36     Protection visas – criteria provided for by this Act

(2)A criterion for a protection visa is that the applicant for the visa is:

(a)     a non-citizen in Australia in respect of whom the Minister is satisfied Australia has protection obligations because the person is a refugee; or

(aa)  a non-citizen in Australia (other than a non-citizen mentioned in paragraph (a)) in respect of whom the Minister is satisfied Australia has protection obligations because the Minister has substantial grounds for believing that, as a necessary and foreseeable consequence of the non-citizen being removed from Australia to a receiving country, there is a real risk that the non-citizen will suffer significant harm; or

(b)     a non-citizen in Australia who is a member of the same family unit as a non-citizen who:

(i)is mentioned in paragraph (a); and

(ii)holds a protection visa of the same class as that applied for by the applicant; or

(c)     a non-citizen in Australia who is a member of the same family unit as a non-citizen who:

(i)is mentioned in paragraph (aa); and

(ii)holds a protection visa of the same class as that applied for by the applicant.

(2A)A non‑citizen will suffer significant harm if:

(a)     the non‑citizen will be arbitrarily deprived of his or her life; or

(b)     the death penalty will be carried out on the non‑citizen; or

(c)     the non‑citizen will be subjected to torture; or

(d)     the non‑citizen will be subjected to cruel or inhuman treatment or punishment; or

(e)     the non‑citizen will be subjected to degrading treatment or punishment.

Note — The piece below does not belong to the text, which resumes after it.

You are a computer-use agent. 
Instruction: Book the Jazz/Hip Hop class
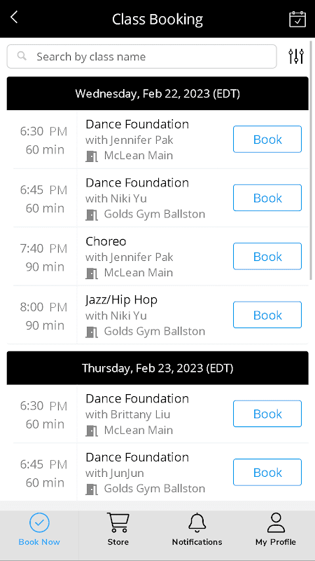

(2B)However, there is taken not to be a real risk that a non‑citizen will suffer significant harm in a country if the Minister is satisfied that:

(a)     it would be reasonable for the non‑citizen to relocate to an area of the country where there would not be a real risk that the non‑citizen will suffer significant harm; or

(b)     the non‑citizen could obtain, from an authority of the country, protection such that there would not be a real risk that the non‑citizen will suffer significant harm; or

(c)     the real risk is one faced by the population of the country generally and is not faced by the non‑citizen personally.